Last year, at this time I was driving home from NM grateful to be hearing cardinals and seeing red bud trees in bloom, oh so grateful to be returning to the Northeast. I was badly frightened by the specter of a virus that was bearing down on a country that up until this point behaved as if nothing could overcome its hubris, its power, and its addiction to consumerism and wealth.
One year later I learn that I am one of thirty three percent of Americans that have received the vaccine. Other countries are not so fortunate. The virus is still very much with us and it’s mutating and becoming more infectious; many people are refusing to behave as if this threat exists, even as Covid is beginning to spike again across the country.
In Maine the threat is serious. Every week cases continue to spike. Today, April 5th, there are almost 300 hundred new cases just in this county, and this is a trend that keeps climbing. It is staggering to realize in our area that one out of 22 people is carrying the virus and doesn’t know it.
Meanwhile the State of Maine has lifted all travel restrictions to support the economy (that seems bent on killing us one way or the other), while also stating that the reason the virus is spiking is because people are traveling more and mutants are more infectious (they don’t mention deadly). I feel as if I am living in a surreal culture composed of humans who no longer have access to common sense.
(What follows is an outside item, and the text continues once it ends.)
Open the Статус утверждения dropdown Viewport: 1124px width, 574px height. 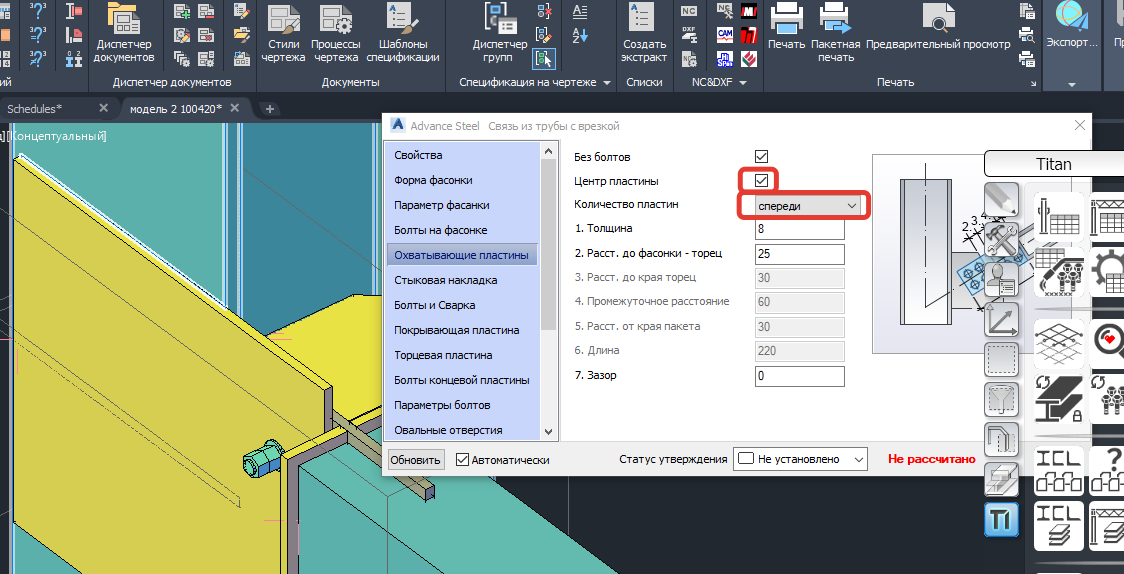coord(800,459)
When it was time to be vaccinated I was uneasy, certainly not elated. Coming home from the hospital after my second injection, with my young friend I felt woozy like I had after my first shot and wondered if I would become ill. Earlier, I had spoken to my body with compassion, telling her I was sorry that I had to put her through yet another physical invasion by agreeing to inject this deadly virus into my arm. For the second time in a month she would be forced to fight off infection.
After my friend left I spent the afternoon in bed. Although I did not feel really ill, I wanted to give my body a chance to rest. The next day the reaction hit with a vengeance and I was ill for three more days during which time I researched second dose reactions for the first time. I have a very sensitive system that responds negatively to medications of all kinds and I had no idea what this virus might do to my body. I had not done this earlier because I didn’t want to go into this troubling situation biased.
What I learned was that it was mostly women who had the reactions and when I discovered this fact the feminist in me woke up as I recalled that most medications were tested on men rather than women because women’s physical bodies were more complex. Had the same scenario occurred with this vaccine? I didn’t know but suspected it did. If so, we needed to re –test the vaccine with females. Judging by my reaction and those of other women some of us were literally being poisoned by a vaccine whose long-term consequences still remain totally unknown.
I am not suggesting that we not get vaccinated because, of course we ALL must in order to stem the viral tide. What I am saying is that women, especially those with sensitive systems be made aware of complications that might arise.
It’s also critical to understand that being vaccinated does not mean a person will not get this disease. For those of us, like me, with a compromised immune system (because of emphsyma as well as my age) remaining vigilant is a necessity.
Today, I am reflecting on this past year with Covid. In my case the virus changed little including my fear of it. I am used to being alone – well not quite. I have two devoted dogs and a bird, Lily b, and a very small bubble of friends that I interact with regularly; my young friend is here the most. Need I add he is always masked? During the summer and fall I spent time with others outside, hiked almost continuously, participated in writers Zoom meetings in the evenings, but mostly I took simple pleasure out of being with this piece of earth that I belong to, participating by planting more trees and working in my gardens.
December brought a raging ice storm that destroyed more trees on my road and throughout my small forest than I could ever have imagined, creating deep distress. Freeze –thaw periods followed all winter long, further damaging the few young forests that are left in this area. Even now, the ice is still at least three inches thick in places around my house. Until two days ago I couldn’t enter my own woods – first time ever.
Around the vernal equinox the state began to widen a highway to accommodate those who inevitably brought the virus with them knowingly or unknowingly as they streamed into Sunday River Resort to ski all winter as they do every winter boosting Bethel’s local economy.
I’m told that our local spring, a precious resource that so many depend on that is located in the midst of the present carnage will not be affected. But since trees have already been taken from all around the spring damage has already been done because trees help purify the water. From what I learned from the town manager the desecration of the trees has only begun and will extend for miles. In his words “it will only take a year for new foliage to hide the damage.” I imagine this perspective is the dominant one.
Economic greed defines our culture and Maine is a tourist dependent state so both the masses of incoming people and the State of Maine are equally responsible for the destruction. As for the trees – well, they are expendable and will remain so until until we have used up this “resource” permanently.
Recently I had a disturbing dream:
I have written a poem about hunting and I know that it is good. Then I gradually realize that the hunting doesn’t involve animals.
It is the trees that are being hunted to extinction.
I awaken in horror. It’s been a hard year permeated with a virus that won’t quit because too many people are too selfish to follow sane rules even when there are some, insane doublespeak, and for me, this state of affairs is coupled with the destruction of beautiful trees, land, and forest in a state that once was so beautiful. It is the latter that is slowly erasing the memory of what used to sustain us, our intimate relationship with the Tree of Life.